Intended for healthcare professionals

Editorials

Health checks in general practice

BMJ 1995; 310 doi: https://doi.org/10.1136/bmj.310.6987.1083 (Published 29 April 1995) Cite this as: BMJ 1995;310:1083
  1. Peter D Toon
  1. General practitioner London E8 3NB

    Time to review their role

    The NHS has changed a lot since the late Denis Burkitt (who linked high fibre diets with preventing bowel disease) compared illness to an overflowing bath and suggested that doctors and nurses might be better employed turning off taps than mopping the floor. Increasingly, general practice has been considered to be the right place for turning off taps,1 2 and in 1990 health promotion was made a contractual requirement for general practitioners.3 Does prevention of illness in primary care work? Three papers in this week's journal consider different aspects of that question.4 5 6 Unsurprisingly, the answer is not straightforward.

    One group based in Oxford, testing strategies to reduce the risks of cardiovascular disease and cancer in general practice populations, has greatly influenced British health policy. It is to the OXCHECK researchers' credit, therefore, that evangelistic fervour has not clouded their evaluative judgment. In their latest report they conclude that health checks for unselected middle aged people achieve little or no reduction in smoking and excessive drinking (p 1099).4 The most encouraging results were change in lifestyle—better diets, increased exercise—and falls in serum cholesterol concentrations. These changes were sustained over three years.

    Crucial issues in health promotion are knowing how best to intervene and whom to target. Lindholm and colleagues, reporting from Sweden on middle aged people with at least two cardiovascular risk factors, found intensive group education about the risks of cardiovascular disease to be more effective than standard advice in reducing total serum cholesterol concentrations (p 1105).5 The differences, however, are small, and many trends do not reach significance. This underlines the need to enrol large numbers of patients if such studies are to give unequivocal results.

    Perhaps most interesting for British general practice is Field and colleagues' modelling of the cost effectiveness of different strategies (p 1109),6 using data from the OXCHECK trial.4 They predict that the most cost effective way to reduce the risk of coronary heart disease in general practice populations would be to target high risk groups.

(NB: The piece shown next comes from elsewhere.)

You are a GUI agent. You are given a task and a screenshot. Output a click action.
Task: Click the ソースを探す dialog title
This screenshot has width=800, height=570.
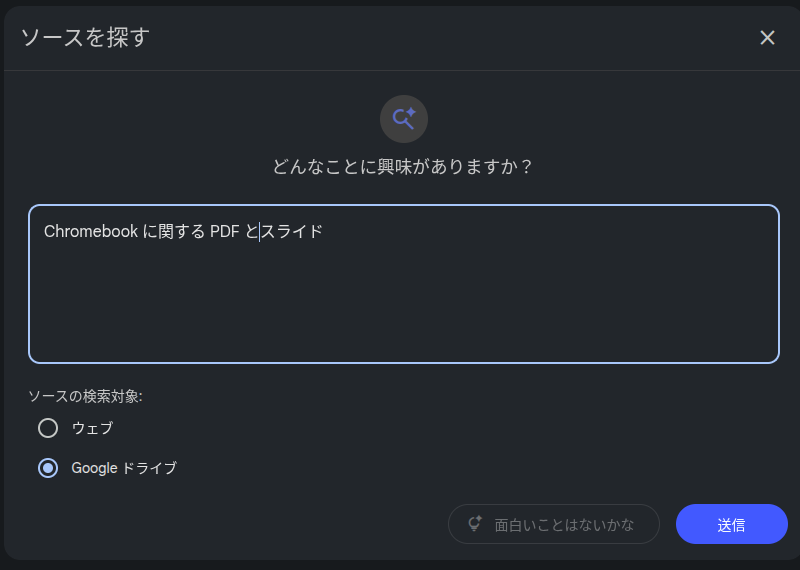pos(85,38)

    One must beware of reading too much into these results. The cost effectiveness study had to make several assumptions, not necessarily all valid. In addition, the success of skilled procedures often varies considerably among operators. This may be as true for the interpersonal skills used in promoting behavioural change as for manual skills in surgery. Reluctant practices doing checks solely to receive payments for health promotion or to fulfil their terms of service may do far worse than the highly motivated and specially trained practices in Bedford that took part in the OXCHECK study. Populations also vary considerably. Prevention is a low priority in some groups, often for very good reasons.7 Generalising from Sweden to Britain, or even from Bedford to Hackney, may not be possible.

    Despite these caveats the papers have some important messages. They reinforce doubts about the current system of payments for health promotion in British general practice, which requires doctors to record risk factors but places little emphasis on effective intervention or on targeting. Policy on health promotion should be based not only on the recognition of risk factors but also on evidence that they can be changed and that changing them improves health.

    Better health promotion will depend on more research to determine which targeting and intervention strategies work best. To yield clear results, studies will have to be large, not least because the unit of analysis for intervention methods is the doctor or nurse, not the patient. Enough doctors and nurses have to see enough patients if researchers are to distinguish variation among techniques from variation among individuals. This will be expensive but much less costly than pursuing a flawed strategy.

    We also need to reconsider the role of targeting intervention at individuals. Other strategies may deserve more attention. These could include group education in schools and workplaces and through the media; and government action such as changing fiscal and agricultural policy, introducing stricter rules on tobacco advertising and food labelling, and tackling the social factors often associated with unhealthy lifestyles. Research techniques that allow us to compare these different approaches need developing.

    The most important aspect of this debate, however, is not research but priorities. The key tasks of general practice are helping patients to understand and cope with illness, relieving symptoms, and offering the occasional cure. They have been overshadowed recently by prevention and purchasing—activities that may improve or complement care for those who are or believe themselves to be ill8 but must never be allowed to displace it. This is important for patients as well as doctors. Failure of policymakers to recognise these priorities is an important cause of the present low state of morale among general practitioners.

    A prevention strategy that encourages interventions of proved efficacy among those most likely to benefit will be much more compatible with the core role of general practice than massive indiscriminate collection of data of no proved value. Without this focused approach prevention may lose credibility. The NHS may conclude that Burkitt's taps are stuck open irrevocably and again become preoccupied with developing better mops.